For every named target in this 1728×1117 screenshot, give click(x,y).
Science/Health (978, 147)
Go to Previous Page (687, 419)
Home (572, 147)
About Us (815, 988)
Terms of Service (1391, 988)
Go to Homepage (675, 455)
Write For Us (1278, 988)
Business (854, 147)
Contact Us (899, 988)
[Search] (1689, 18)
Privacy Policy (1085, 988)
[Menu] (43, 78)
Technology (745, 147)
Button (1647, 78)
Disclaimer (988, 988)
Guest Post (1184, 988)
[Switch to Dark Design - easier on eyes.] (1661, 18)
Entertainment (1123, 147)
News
...
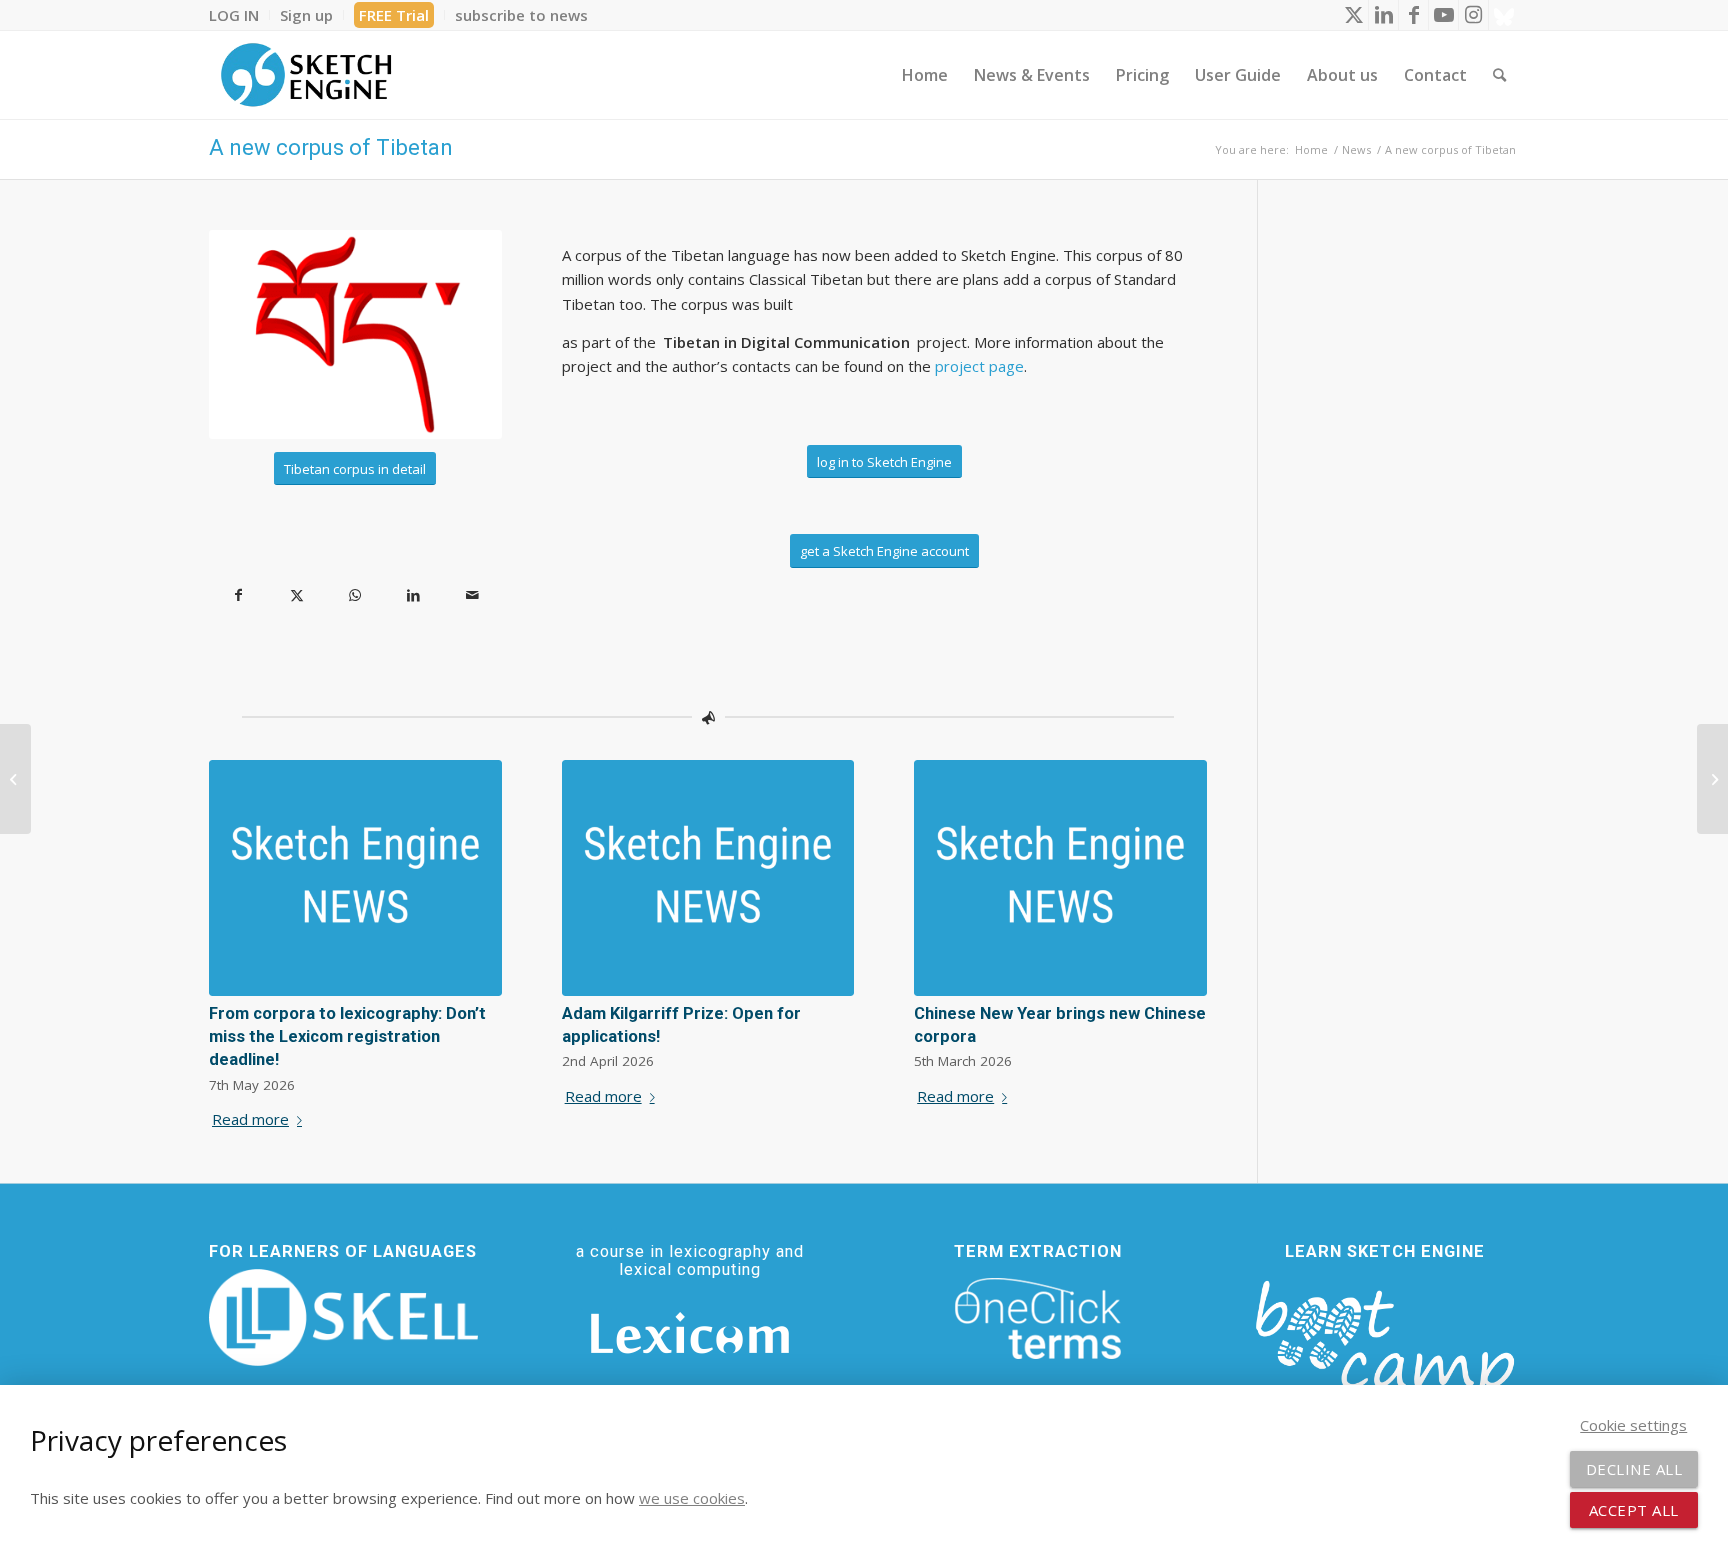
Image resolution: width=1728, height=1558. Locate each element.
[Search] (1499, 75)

### [Exercise directions]
Return only the stretch of the material above from the line holding "Science/Health (978, 147)" through the line holding "Guest Post (1184, 988)", copied exactly.

### [Your solution]
Science/Health (978, 147)
Go to Previous Page (687, 419)
Home (572, 147)
About Us (815, 988)
Terms of Service (1391, 988)
Go to Homepage (675, 455)
Write For Us (1278, 988)
Business (854, 147)
Contact Us (899, 988)
[Search] (1689, 18)
Privacy Policy (1085, 988)
[Menu] (43, 78)
Technology (745, 147)
Button (1647, 78)
Disclaimer (988, 988)
Guest Post (1184, 988)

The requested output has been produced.